I worked in a restaurant in a local mall for many years. As you can imagine, I have lots of great stories from that job, but my favorite story happened one Christmas about 25 years ago. One of the waitresses was a local college student who had started with us over the summer. In September, her father was transferred to Colorado and the whole family moved with him. All except for Marianne. She was enrolled in a local college and working at the restaurant so she moved in with a family friend and waved her parents, brother and sisters good-bye as they boarded a plane for Denver. She worked hard both at school and at her job. She always had a melancholy air about her and talked constantly of taking a plane to visit her family over Christmas break. As the holidays approached, she tried to book a flight home. She could only leave on either the 23rd or 24th as she had exams and then wanted to work as many shifts as possible while the restaurant was still busy and people were in a generous tipping mood. Mare (as we called her) knew that by January, customers would not tip as well as they would before Christmas and she would still have books to buy for the spring semester. Unfortunately, all the flights were booked and she was put on stand-by. She was not given much hope since flights to Denver can fill up a year in advance with all those Christmas ski vacation packages that are offered.
When she came to work that evening after calling the airlines, she looked so sad. Mare continued to the back of the restaurant to hang up her coat and check in. It was only 5pm, but mall employees would be coming in for their dinner break. Our first customer was the mall Santa. He just wanted a quick sandwich (nothing that would make a mess in his beard as he wasn’t allowed to be out of costume as long as he was inside the mall). The hostess led him to a table in Mare’s station. “Santa should bring a smile to her face”, she said as she winked at me. As Mare tied her apron on, the hostess told her she had a special customer waiting for her. Within a few minutes, Mare returned to the serving area with an incredulous look on her face. “The guy is nuts!” she whispered to me. “He really thinks he is Santa. He told me that I would get home for Christmas if I just believe. I hope she doesn’t seat him in my station again, he’s kinda creepy.”
Santa came in a few times a week for dinner right up until Christmas Eve. If Mare was working, he would smile at her and ask if a flight had opened up yet. She would shake her head but Santa would only smile and say, “you’ll be home for Christmas, I promise.” Talk about staying in character!

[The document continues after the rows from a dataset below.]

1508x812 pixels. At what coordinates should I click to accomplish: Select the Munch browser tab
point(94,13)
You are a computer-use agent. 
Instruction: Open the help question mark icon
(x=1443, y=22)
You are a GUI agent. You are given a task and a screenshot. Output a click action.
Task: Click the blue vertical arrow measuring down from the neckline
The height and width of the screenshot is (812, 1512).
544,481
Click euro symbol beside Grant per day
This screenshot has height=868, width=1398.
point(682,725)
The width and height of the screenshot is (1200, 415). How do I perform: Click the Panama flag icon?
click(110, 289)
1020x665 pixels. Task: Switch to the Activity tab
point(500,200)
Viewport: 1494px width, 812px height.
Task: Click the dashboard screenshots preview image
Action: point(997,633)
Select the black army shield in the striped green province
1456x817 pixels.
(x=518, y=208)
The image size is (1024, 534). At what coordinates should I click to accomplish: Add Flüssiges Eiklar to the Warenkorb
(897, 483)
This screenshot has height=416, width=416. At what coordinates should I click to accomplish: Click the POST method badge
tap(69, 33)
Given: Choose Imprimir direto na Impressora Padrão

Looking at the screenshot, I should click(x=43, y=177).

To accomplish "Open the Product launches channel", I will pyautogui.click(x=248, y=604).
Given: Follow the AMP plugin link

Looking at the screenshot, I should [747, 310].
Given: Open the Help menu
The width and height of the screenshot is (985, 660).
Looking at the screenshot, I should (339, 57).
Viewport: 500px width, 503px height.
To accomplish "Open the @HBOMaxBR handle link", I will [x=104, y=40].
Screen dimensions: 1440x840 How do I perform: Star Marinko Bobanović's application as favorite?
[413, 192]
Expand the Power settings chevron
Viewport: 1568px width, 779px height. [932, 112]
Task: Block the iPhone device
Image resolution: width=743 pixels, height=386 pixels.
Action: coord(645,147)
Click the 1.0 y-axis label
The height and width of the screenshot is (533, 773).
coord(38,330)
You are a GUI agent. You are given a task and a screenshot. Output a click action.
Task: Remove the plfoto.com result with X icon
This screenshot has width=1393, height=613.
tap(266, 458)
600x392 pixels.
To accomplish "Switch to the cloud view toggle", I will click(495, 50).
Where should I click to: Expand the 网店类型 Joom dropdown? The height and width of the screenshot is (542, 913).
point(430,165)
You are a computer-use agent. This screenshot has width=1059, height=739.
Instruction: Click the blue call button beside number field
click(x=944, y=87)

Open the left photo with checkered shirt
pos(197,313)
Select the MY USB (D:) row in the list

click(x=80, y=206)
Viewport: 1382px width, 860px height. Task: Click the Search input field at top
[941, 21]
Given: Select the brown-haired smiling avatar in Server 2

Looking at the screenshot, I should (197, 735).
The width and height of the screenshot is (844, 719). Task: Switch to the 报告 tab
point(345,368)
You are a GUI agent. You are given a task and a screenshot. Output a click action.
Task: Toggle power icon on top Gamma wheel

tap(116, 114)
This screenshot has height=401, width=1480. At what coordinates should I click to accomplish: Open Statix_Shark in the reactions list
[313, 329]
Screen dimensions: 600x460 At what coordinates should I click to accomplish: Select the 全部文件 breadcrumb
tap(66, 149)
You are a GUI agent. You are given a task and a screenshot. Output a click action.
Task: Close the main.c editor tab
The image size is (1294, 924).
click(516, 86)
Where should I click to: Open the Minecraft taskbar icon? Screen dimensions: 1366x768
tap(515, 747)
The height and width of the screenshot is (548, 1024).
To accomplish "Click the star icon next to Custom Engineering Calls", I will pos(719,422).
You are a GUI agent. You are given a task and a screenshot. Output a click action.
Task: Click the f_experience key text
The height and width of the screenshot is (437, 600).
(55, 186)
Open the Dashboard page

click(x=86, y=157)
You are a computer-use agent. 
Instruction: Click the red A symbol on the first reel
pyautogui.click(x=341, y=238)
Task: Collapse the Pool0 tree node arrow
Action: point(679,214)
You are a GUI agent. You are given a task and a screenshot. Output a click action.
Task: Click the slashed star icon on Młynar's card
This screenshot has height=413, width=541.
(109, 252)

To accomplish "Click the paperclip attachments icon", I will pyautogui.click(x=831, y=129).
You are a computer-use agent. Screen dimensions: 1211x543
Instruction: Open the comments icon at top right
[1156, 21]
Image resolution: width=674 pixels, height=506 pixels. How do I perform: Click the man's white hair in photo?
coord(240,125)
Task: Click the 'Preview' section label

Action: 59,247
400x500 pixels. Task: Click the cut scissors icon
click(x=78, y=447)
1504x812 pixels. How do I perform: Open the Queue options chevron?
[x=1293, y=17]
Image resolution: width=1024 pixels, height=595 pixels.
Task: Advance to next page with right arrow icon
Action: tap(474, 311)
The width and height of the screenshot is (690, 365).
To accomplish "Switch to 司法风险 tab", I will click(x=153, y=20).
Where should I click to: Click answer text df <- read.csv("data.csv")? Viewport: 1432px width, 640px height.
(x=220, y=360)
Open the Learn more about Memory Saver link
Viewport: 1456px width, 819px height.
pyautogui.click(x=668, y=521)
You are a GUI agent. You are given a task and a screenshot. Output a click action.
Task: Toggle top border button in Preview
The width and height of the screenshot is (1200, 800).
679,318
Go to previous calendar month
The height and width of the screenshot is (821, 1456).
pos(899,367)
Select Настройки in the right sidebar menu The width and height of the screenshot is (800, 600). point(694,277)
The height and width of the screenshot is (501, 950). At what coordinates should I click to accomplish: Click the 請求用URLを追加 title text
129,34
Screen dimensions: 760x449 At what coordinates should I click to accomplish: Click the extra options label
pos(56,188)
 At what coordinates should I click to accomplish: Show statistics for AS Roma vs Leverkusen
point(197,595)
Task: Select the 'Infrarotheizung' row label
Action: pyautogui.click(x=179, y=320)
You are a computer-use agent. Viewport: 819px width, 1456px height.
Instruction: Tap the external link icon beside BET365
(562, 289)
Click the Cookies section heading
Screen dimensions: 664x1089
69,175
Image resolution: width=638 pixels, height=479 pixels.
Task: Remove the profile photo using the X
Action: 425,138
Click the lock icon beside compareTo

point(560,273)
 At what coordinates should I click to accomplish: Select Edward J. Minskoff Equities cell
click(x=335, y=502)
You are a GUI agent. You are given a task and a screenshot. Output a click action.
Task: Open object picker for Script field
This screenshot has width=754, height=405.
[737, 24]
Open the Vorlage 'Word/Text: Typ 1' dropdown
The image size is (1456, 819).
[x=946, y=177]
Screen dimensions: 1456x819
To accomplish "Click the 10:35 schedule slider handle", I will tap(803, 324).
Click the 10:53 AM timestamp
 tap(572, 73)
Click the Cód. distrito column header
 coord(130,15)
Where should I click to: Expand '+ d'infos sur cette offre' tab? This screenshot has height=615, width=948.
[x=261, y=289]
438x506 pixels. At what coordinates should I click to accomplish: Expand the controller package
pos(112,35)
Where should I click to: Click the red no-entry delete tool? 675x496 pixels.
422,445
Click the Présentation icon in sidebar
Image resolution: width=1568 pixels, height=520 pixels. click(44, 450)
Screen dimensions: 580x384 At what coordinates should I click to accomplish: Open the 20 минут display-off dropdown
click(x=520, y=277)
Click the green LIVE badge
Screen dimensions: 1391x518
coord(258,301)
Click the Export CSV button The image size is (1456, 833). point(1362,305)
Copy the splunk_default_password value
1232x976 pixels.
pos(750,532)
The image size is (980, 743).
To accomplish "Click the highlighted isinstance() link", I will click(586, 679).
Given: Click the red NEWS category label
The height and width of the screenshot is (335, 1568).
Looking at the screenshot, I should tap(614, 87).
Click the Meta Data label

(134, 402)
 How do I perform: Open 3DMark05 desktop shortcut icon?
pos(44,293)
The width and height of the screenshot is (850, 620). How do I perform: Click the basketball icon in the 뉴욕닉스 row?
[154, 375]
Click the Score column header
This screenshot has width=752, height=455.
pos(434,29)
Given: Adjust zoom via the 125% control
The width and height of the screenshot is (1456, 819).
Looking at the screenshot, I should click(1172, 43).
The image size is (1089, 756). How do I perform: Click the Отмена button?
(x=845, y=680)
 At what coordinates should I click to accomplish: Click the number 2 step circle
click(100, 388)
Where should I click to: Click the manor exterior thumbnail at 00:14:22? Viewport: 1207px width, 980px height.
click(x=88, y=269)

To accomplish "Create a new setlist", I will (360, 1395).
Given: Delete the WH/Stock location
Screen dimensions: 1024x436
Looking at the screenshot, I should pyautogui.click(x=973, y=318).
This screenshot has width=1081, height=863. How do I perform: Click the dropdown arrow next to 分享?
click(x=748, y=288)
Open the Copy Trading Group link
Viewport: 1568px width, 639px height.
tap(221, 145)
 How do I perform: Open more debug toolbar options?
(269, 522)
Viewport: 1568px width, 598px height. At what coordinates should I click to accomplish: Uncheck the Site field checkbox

Each time I saw Mare I would ask her if she had gotten a ticket home. Each time she would answer, “no”, with tears close to her eyes. We all invited her to our family gatherings to let her know that she wouldn’t be alone, but it was no use. The kid just wanted to be with her family for Christmas.
December 23rd – Mare bounded through the restaurant doors with a huge smile on her face gave everyone a hug. It turns out that there had been one cancellation and a ticket was available for the next afternoon! She would be sipping eggnog with her parents within 24 hours. As she turned around, there was Santa standing in the doorway, waiting for a table to eat his early dinner. When he saw her smiling, he laughed a big Santa laugh and said, “Just like I promised! Always believe!” I’ve never looked at a mall Santa the same again even after all these years.
It was easy to believe in Santa as a kid. It’s such a great story of a kind old gentleman who brings presents and Christmas joy. Yet, so many don’t want to believe in the original Christmas story of a kind God who brings us the present of His own Son and the joy of salvation. Why is one story harder to swallow than the other? Is childlike faith something that is reserved for childhood only?
I think of Mary, who was given an impossible job by an impossible visitor – and she
believed with a childlike faith
I think of Joseph, who was told to marry the girl and raise a child who was not his own – and he believed with a childlike faith.
Imagine the shepherds blinded by the glory of God, a sight that must have terrified them – and they believed with a childlike faith.
The Magi who found the signs that they had sought for generations – and they believed with a childlike faith.
Churches all around the world will this month be celebrating the incredible story of a baby who would pave a way that all may choose to follow. If you listen, you will hear the story of a God who reached down through eternity to lift us up in His hands.
“We believe it is through the grace of our Lord Jesus that we are saved.”
I remember peeking out my bedroom window on Christmas eve to see if any reindeer had landed in my front yard. I fully expected to see them! I also remember scanning the night sky hoping to see a star brighter than any other. I believed then. As I look back, I can see that to believe in the impossible is not just a Christmas story but a Christian story and sometimes it can be understandably hard to accept it all. Yet, just today I spoke with a friend who has been fighting with God all his life. I have been praying for him, praying that he would experience the peace that comes with surrender to God. Today he told me that he had surrendered his life to God and has never been happier. It has been a hard battle for him but it is not over. We all fight some degree of this battle every day.
“I do believe, help me overcome my unbelief!”
It is not an uncommon thing to struggle with belief. This Christmas, as we struggle with the difficult circumstances in our lives that make the road ahead look impossible, think of Mary’s faith, Joseph’s obedience and the awe of shepherds and magi. They made a choice to believe and let that choice steer their lives from that day forth.